Root Mean Squared Error (RMSE)
Root Mean Squared Error or RMSE represents an error between observed and predicted values (square root of squared average error over all observations). The lower RMSE - the better predictive power the model has. RMSE is always non-negative, and a value of 0 would indicate a perfect fit for the data. It should be used when you want to make a model which would not have big individual errors for every prediction.
Root Mean Squared Logarithmic Error (RMSLE).
Root Mean Squared Logarithmic Error or RMSLE can be used when one doesn’t want to penalize huge differences when both the values are huge numbers. The lower RMSLE - the better predictive power the model has. RMSLE can also be used when one wants to penalize underestimates more than overestimates.
Root Mean Squared Percentage Error (RMSPE)
Root Mean Squared Percentage Error represents a percentage error between the observed and predicted values measured as the square root of the mean of the squared (difference between the actual values and the predicted values divided by the actual values). The lower the RMSPE – the better the model’s predictive power.
RMSPE is always non-negative, and a value of 0 (almost never achieved in practice) would indicate a perfect fit to the data. In general, a lower RMSE is better than a higher one. However, comparisons across different types of data would be invalid because the measure is dependent on the scale of the numbers used.

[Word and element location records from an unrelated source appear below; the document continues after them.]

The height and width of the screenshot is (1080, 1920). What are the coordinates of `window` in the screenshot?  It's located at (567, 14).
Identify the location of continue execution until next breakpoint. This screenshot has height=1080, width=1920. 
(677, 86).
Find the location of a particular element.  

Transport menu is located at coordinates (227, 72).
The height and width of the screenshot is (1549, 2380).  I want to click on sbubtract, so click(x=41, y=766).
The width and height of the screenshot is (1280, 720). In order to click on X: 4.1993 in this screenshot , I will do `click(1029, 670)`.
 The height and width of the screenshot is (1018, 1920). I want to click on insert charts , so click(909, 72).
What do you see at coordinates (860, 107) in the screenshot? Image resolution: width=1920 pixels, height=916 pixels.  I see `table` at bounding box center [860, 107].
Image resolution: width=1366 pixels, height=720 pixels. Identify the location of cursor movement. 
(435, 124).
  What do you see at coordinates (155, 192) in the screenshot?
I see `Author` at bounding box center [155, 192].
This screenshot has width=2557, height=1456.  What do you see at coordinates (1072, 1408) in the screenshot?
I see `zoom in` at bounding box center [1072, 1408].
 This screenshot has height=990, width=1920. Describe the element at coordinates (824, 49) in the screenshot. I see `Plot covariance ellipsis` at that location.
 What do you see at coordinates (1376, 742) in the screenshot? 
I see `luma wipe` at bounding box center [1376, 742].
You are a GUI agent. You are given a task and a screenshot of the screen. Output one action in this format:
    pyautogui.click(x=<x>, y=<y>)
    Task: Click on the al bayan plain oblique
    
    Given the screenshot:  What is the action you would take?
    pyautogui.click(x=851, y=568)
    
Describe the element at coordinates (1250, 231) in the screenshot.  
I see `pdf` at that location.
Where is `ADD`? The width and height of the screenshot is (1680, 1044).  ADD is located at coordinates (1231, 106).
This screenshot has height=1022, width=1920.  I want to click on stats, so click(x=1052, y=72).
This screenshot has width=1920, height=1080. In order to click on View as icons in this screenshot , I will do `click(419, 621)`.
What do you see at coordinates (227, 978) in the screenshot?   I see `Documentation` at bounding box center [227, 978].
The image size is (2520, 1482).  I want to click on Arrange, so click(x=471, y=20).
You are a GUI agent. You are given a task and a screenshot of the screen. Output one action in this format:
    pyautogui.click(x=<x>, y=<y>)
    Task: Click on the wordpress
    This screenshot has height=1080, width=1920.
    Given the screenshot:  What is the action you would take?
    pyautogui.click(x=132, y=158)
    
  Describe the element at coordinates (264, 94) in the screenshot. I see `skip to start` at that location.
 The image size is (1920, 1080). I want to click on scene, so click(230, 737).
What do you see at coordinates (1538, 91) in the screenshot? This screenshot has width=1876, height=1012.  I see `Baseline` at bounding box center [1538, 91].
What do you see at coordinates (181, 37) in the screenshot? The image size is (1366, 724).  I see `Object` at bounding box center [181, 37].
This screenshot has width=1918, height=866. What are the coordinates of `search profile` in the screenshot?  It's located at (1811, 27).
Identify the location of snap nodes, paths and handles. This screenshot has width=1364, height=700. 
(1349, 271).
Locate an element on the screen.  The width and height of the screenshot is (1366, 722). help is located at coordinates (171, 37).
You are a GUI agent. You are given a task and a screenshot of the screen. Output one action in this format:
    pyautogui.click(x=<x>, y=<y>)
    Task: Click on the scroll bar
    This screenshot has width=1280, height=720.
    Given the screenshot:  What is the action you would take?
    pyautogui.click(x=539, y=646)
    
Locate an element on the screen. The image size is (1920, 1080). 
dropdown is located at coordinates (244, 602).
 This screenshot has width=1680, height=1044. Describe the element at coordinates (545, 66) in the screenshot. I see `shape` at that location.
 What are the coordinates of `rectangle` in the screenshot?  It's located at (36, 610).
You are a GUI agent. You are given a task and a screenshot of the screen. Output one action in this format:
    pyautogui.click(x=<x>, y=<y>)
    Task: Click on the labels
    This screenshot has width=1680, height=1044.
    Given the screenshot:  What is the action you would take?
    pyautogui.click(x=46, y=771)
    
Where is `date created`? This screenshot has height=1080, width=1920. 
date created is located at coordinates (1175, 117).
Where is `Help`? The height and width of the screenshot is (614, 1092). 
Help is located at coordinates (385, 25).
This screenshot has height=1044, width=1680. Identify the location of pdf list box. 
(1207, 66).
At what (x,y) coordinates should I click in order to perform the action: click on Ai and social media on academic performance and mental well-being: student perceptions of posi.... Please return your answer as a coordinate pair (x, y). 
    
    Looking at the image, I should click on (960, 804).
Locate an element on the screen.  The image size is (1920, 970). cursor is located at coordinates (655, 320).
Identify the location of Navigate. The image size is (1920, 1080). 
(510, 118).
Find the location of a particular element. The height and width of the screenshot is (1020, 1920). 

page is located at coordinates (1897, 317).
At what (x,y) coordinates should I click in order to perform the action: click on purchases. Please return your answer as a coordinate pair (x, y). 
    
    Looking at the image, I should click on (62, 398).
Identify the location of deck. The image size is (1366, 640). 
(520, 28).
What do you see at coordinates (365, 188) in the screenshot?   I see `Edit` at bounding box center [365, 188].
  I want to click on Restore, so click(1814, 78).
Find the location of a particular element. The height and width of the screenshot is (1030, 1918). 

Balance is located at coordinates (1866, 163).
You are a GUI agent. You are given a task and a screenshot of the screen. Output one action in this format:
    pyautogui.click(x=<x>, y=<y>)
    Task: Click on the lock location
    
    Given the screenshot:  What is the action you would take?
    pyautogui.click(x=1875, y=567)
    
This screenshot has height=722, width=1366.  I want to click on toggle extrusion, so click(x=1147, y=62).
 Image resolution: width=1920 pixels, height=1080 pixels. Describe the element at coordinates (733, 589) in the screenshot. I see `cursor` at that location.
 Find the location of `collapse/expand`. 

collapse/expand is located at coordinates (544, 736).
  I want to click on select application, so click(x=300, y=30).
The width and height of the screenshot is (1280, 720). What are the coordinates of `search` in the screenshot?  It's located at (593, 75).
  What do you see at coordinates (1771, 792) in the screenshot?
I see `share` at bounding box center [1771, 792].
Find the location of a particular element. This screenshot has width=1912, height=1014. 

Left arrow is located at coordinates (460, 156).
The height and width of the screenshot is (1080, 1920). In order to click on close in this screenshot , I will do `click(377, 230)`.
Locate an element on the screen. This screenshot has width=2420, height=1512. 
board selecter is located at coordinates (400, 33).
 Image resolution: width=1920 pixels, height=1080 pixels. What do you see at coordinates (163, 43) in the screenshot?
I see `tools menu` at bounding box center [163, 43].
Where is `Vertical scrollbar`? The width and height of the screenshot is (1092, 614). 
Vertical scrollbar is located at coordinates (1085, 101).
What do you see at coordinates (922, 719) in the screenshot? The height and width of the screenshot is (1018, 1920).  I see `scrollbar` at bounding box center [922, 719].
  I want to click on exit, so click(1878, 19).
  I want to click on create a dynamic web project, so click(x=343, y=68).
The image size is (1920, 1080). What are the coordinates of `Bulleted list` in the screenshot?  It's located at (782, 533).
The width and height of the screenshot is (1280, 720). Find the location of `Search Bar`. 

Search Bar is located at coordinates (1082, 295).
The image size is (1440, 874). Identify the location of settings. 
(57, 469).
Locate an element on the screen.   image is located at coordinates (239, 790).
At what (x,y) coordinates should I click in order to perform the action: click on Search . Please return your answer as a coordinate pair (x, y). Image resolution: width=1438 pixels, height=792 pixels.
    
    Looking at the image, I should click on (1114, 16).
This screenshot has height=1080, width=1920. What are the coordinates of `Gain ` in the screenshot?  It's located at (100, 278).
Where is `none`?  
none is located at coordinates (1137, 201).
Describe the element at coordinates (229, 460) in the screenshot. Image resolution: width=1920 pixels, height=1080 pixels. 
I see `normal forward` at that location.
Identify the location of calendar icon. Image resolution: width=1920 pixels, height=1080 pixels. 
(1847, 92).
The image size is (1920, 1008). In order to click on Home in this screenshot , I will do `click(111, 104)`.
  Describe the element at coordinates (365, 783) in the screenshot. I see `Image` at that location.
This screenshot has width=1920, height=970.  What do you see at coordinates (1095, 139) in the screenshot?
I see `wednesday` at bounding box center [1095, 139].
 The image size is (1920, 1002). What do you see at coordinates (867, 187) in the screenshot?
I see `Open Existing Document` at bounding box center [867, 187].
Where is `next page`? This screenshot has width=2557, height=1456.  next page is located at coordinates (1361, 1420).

Rows with 0 values in the target variable are filtered out and are not used in the validation pipeline as division by 0 is not possible.
S
Skewness
Skewness statistical function measures the asymmetry of the distribution of a variable.
Solution
Solution is an object in Neuton in which all model parameters are specified. All workflow actions are executed inside the solution.
Splitting
Splitting is the process of separating a dataset into two parts one for training and one for validation.
T
Target Variable
Target Variable is a variable the model is learning to predict. The target variable may be represented as a range of discrete classes or as continuous real numbers.
TinyML
TinyML is a field of study in Machine Learning and Embedded Systems that explores the types of models you can run on small, low-powered devices like microcontrollers. It enables low-latency, low-power, and low-bandwidth model inference on edge devices.
Total Footprint
Total Footprint is the amount of space in FLASH memory and SRAM that the model uses for inference.
Training
Training is the process of learning to uncover relationships between the features of a particular dataset and the target variable.
Training Dataset
Training Dataset is the input dataset (or its part) that the machine learning algorithm uses to “learn” to uncover relationships between its features and the target variable.
V
Validation
Validation is the quality assessment process for a model which has been trained and built to predict a particular target variable.
Validation Dataset
Validation Dataset is another subset of the input data used to predict the target variable with the trained model, and measure the error between the known target values in the validation dataset and the predictions.
Validation Metrics
Validation Metric is a functional value that describes model quality applying to the holdout validation dataset or cross-validation process.
Variance
Variance is a statistical function that calculates the minimum of the column (feature).
W
Weighted Average Precision
Weighted Average Precision accounts for imbalanced classes where (for example) one class may be represented by 10% of samples, the second class may be represented by 60% of samples and the other N classes are represented by the remaining 30% of samples.
Weighted Average Recall
Weighted Average Recall accounts for imbalanced classes where (for example) one class may be represented by 10% of samples, the second class may be represented by 60% of samples and the other N classes are represented by the remaining 30% of samples.
Weighted Average F1 Score
Weighted Average F1 Score accounts for imbalanced classes where (for example) one class may be represented by 10% of samples, the second class may be represented by 60% of samples and the other N classes are represented by the remaining 30% of samples.